(DC) The Right To Bear Arms
EDITORIAL ? June 3, 2002
The right to bear arms
The city’s ban on private handgun ownership is about to be challenged as unconstitutional ? in large measure because of Attorney General John Ashcroft’s recent, refreshing affirmation that the Second Amendment does, in fact, protect an individual right to possess firearms. Although the Bush administration has beckpedaled a bit recently, Mr. Ashcroft’s interpretation of the Second Amendment amounts to a significant reversal of policy for the federal government, which, since 1939, has taken the position that the guarantee applies only to “militias,” not ordinary citizens. Mr. Ashcroft rightly noted that “the text and original intent of the Second Amendment clearly protect the right of individuals to keep and bear arms.” Even a cursory reading of colonial-era documents, including the views of the men who wrote the Constitution and the Bill of Rights, supports Mr. Ashcroft’s interpretation.
Privately owned firearms were ubiquitous in America during the lifetimes of the Founding Fathers and well after that. It was taken as a given that individuals had the right to keep and bear arms. It was only the willful disregard of original intent and the clear statements of the founders on the subject that allowed Franklin Roosevelt’s activist, liberal Supreme Court in 1939 to disavow what had been a uniquely American birthright. Gun-control agitators have based all their arguments on the post-1939 history of federal regulation of firearms ? and assiduously avoided any acknowledgement of what the founders themselves wrote and intended. Thus, the social engineering of activist judges clearly hostile to the Constitution as written and determined to remake it more to their own liking has come to take precedence over what the founders attempted to bequeath to subsequent generations of Americans.
The District of Columbia has had a near-total ban on the private ownership of handguns since 1976, along with tough penalties for mere possession. The result has been that only criminals have guns, and gun-related violence within the city has been appallingly high relative to the surrounding Northern Virginia and Maryland jurisdictions ? the absence of strict gun-control laws in those areas notwithstanding. This may change if challenges to the city’s law based on the federal government’s new stance on the Second Amendment are successful.

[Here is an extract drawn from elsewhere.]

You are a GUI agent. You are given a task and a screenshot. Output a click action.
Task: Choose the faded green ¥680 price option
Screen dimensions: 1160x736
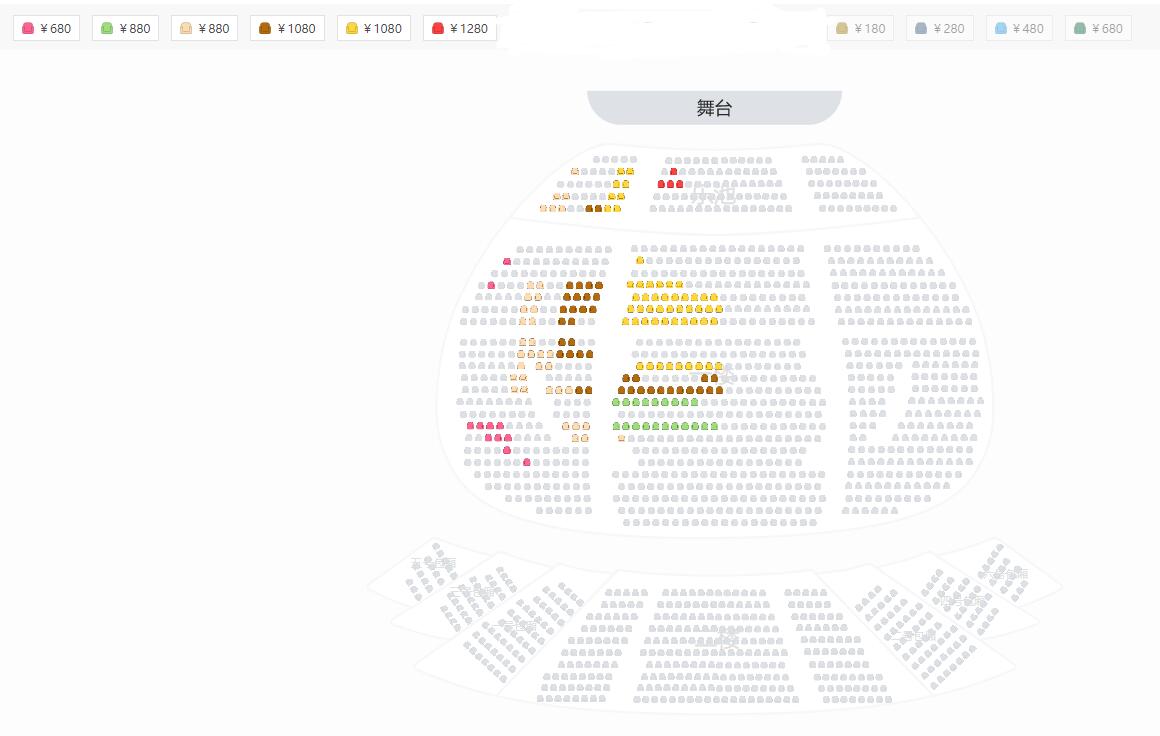click(x=1097, y=28)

D.C. residents may soon enjoy their Second Amendment rights and have the right to defend themselves. There will be much wailing and gnashing of teeth from the gun-control lobby, but more than 25 years of strict gun-control laws have demonstrated the bankruptcy of disarming law-abiding citizens. It’s time to change course. By taking such a bold stance, Attorney General John Ashcroft may have paved the way to making it possible.